■ EXERCISE DIRECTIONS:
Give back every record exactly as written.

━━━━━ RECORDS FOR THE EXERCISE ━━━━━

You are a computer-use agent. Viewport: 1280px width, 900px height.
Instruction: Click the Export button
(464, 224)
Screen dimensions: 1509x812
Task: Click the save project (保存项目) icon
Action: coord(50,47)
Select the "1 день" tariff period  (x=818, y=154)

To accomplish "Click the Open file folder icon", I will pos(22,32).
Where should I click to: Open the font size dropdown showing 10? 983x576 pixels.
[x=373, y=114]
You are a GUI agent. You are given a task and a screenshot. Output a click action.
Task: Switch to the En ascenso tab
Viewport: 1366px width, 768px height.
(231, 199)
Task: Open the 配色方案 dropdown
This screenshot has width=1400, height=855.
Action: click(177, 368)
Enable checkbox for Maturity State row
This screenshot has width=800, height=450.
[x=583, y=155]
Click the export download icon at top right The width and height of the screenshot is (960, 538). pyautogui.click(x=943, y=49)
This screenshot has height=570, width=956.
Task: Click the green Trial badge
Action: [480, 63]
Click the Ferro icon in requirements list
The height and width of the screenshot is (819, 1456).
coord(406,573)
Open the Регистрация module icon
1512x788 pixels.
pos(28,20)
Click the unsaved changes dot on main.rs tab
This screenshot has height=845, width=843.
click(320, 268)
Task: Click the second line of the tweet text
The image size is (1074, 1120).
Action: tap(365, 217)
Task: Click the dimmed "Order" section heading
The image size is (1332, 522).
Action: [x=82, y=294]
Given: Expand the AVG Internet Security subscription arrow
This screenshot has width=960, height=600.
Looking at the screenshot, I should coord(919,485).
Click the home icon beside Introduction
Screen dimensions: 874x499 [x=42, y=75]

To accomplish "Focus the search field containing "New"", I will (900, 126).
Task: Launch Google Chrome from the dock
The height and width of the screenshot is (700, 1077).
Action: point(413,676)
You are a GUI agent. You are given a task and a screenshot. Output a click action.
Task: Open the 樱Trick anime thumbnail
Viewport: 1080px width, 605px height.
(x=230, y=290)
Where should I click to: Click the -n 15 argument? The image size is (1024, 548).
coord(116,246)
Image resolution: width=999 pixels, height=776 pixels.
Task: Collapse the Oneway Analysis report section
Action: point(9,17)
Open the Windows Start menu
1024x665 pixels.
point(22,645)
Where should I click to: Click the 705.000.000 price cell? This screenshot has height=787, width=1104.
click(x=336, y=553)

━━━━━

■ RESULT OF THIS TASK:
You are a computer-use agent. Viewport: 1280px width, 900px height.
Instruction: Click the Export button
(464, 224)
Screen dimensions: 1509x812
Task: Click the save project (保存项目) icon
Action: coord(50,47)
Select the "1 день" tariff period  (x=818, y=154)

To accomplish "Click the Open file folder icon", I will pos(22,32).
Where should I click to: Open the font size dropdown showing 10? 983x576 pixels.
[x=373, y=114]
You are a GUI agent. You are given a task and a screenshot. Output a click action.
Task: Switch to the En ascenso tab
Viewport: 1366px width, 768px height.
(231, 199)
Task: Open the 配色方案 dropdown
This screenshot has width=1400, height=855.
Action: click(177, 368)
Enable checkbox for Maturity State row
This screenshot has width=800, height=450.
[x=583, y=155]
Click the export download icon at top right The width and height of the screenshot is (960, 538). pyautogui.click(x=943, y=49)
This screenshot has height=570, width=956.
Task: Click the green Trial badge
Action: [480, 63]
Click the Ferro icon in requirements list
The height and width of the screenshot is (819, 1456).
coord(406,573)
Open the Регистрация module icon
1512x788 pixels.
pos(28,20)
Click the unsaved changes dot on main.rs tab
This screenshot has height=845, width=843.
click(320, 268)
Task: Click the second line of the tweet text
The image size is (1074, 1120).
Action: tap(365, 217)
Task: Click the dimmed "Order" section heading
The image size is (1332, 522).
Action: [x=82, y=294]
Given: Expand the AVG Internet Security subscription arrow
This screenshot has width=960, height=600.
Looking at the screenshot, I should coord(919,485).
Click the home icon beside Introduction
Screen dimensions: 874x499 [x=42, y=75]

To accomplish "Focus the search field containing "New"", I will (900, 126).
Task: Launch Google Chrome from the dock
The height and width of the screenshot is (700, 1077).
Action: point(413,676)
You are a GUI agent. You are given a task and a screenshot. Output a click action.
Task: Open the 樱Trick anime thumbnail
Viewport: 1080px width, 605px height.
(x=230, y=290)
Where should I click to: Click the -n 15 argument? The image size is (1024, 548).
coord(116,246)
Image resolution: width=999 pixels, height=776 pixels.
Task: Collapse the Oneway Analysis report section
Action: point(9,17)
Open the Windows Start menu
1024x665 pixels.
point(22,645)
Where should I click to: Click the 705.000.000 price cell? This screenshot has height=787, width=1104.
click(x=336, y=553)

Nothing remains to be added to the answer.